完全に石へと変えられ、永遠に動けなくなる。
その時——
「スピードアップ!!」
雷鳴のような声が響き渡った。
——ザックだ!
彼の魔力が暴風のごとく炸裂し、残されたすべてのエネルギーを爆発的な速度に変換する。
未だかつてない猛スピードで、彼は走った——
稲妻のような瞬間。
女の指が、サンディの胸元に触れようとしていた。
石化が、呪いのように広がる——
しかし、次の瞬間、猛獣のごとく駆け寄ったザックがサンディを強引に引き寄せ、その場から奪い去った!
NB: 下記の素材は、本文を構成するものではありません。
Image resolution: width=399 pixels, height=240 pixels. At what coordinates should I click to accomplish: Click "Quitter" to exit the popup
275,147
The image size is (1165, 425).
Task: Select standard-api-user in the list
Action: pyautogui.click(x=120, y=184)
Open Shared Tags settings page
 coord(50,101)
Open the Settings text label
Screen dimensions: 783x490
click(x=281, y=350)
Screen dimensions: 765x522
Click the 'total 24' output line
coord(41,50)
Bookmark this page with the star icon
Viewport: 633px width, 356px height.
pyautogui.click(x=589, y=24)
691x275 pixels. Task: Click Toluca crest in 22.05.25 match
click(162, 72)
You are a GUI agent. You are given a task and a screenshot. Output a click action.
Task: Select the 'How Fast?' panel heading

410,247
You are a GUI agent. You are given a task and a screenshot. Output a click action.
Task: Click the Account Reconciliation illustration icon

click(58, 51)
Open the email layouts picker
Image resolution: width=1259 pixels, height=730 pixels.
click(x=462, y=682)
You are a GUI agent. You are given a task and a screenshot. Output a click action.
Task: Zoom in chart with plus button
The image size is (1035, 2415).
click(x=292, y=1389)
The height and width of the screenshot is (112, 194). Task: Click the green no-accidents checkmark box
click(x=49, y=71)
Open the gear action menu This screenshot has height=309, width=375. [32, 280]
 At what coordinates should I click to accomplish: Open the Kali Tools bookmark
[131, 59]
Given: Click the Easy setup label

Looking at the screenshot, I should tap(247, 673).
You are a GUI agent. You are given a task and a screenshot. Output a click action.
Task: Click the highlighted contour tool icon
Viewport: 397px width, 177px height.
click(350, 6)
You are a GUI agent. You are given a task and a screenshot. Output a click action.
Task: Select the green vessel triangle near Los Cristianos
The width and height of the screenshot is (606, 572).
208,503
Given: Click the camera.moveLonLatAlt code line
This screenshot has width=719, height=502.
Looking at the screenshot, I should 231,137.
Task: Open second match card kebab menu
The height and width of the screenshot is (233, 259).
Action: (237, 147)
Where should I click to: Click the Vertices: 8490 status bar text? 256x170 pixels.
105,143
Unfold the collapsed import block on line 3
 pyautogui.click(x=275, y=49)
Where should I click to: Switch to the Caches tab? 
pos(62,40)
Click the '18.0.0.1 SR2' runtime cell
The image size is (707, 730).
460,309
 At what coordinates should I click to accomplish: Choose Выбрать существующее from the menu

二人は転がるように地面に倒れ込み、ザックはすぐにサンディの状態を確認する。
——彼の体の半分はすでに石化し、一方の脚も完全に動かなくなっていた。
「ちくしょう……!」
ザックは歯を食いしばりながらも、ためらうことなく立ち上がる、目は遠くのナイトを捉え、彼は再び駆け出した!
「サンディ!転送魔法を起動しろ!石は手に入れた!」
戦場に、ザックの叫びが響き渡る。
サンディは驚いた表情を見せたが、すぐに覚悟を決め、痛みに耐えながら震える手で印を結び始めた。
——眩い光が空間に広がり、魔法陣の紋様が徐々に浮かび上がる。
交差する光の軌跡は、まるで煌めく星々のようだった。
ナイトとアイトも瞬時に状況を把握し、両陣営のメンバーが一斉に魔法陣へと走り出す。
——崩壊する大地を脱出するために。
しかし、その時——
まさに逃げ切ろうとした瞬間だった。
突如として、異様な力が爆発する。
「ぐっ——!?」
全員の動きが一瞬にして止まる。
まるで見えない鎖に絡め取られたかのように、体が硬直し、その場に叩きつけられた。
——石化している!?
「フフ……この程度の小細工で逃げようなんて、随分と甘いわね?」
軽やかで冷酷な声が響く。
その声には、余裕と嘲笑が混じっていた。
女は紫色の魔力の粒子を指先に纏いながら、にやりと笑う。
「でもねぇ……まさかボーディが負けるなんて。あのバカな弟、本当に頭が悪いわ。」
ザックの目が怒りに燃え上がる。
拳を固く握りしめ、歯を食いしばって唸った。
「クソッ……あと一歩だったのに!!」
「ん?」
女はわざとらしく首をかしげ、クスクスと笑う。
「いいえ、違うわよ。実際は……あと二歩足りなかったの。」
そう言うと、彼女はゆっくりと手を伸ばし、ザックの手から『彼らが命がけで手に入れた石』を、まるでゴミでも拾うように奪い取った。
「パチン。」
指先で、軽く力を込める。
——次の瞬間。
その石は、もろく砕け散り、風に舞う粉塵となった。
ザックの瞳が、絶望に染まる。
——この石は……偽物だったのか!?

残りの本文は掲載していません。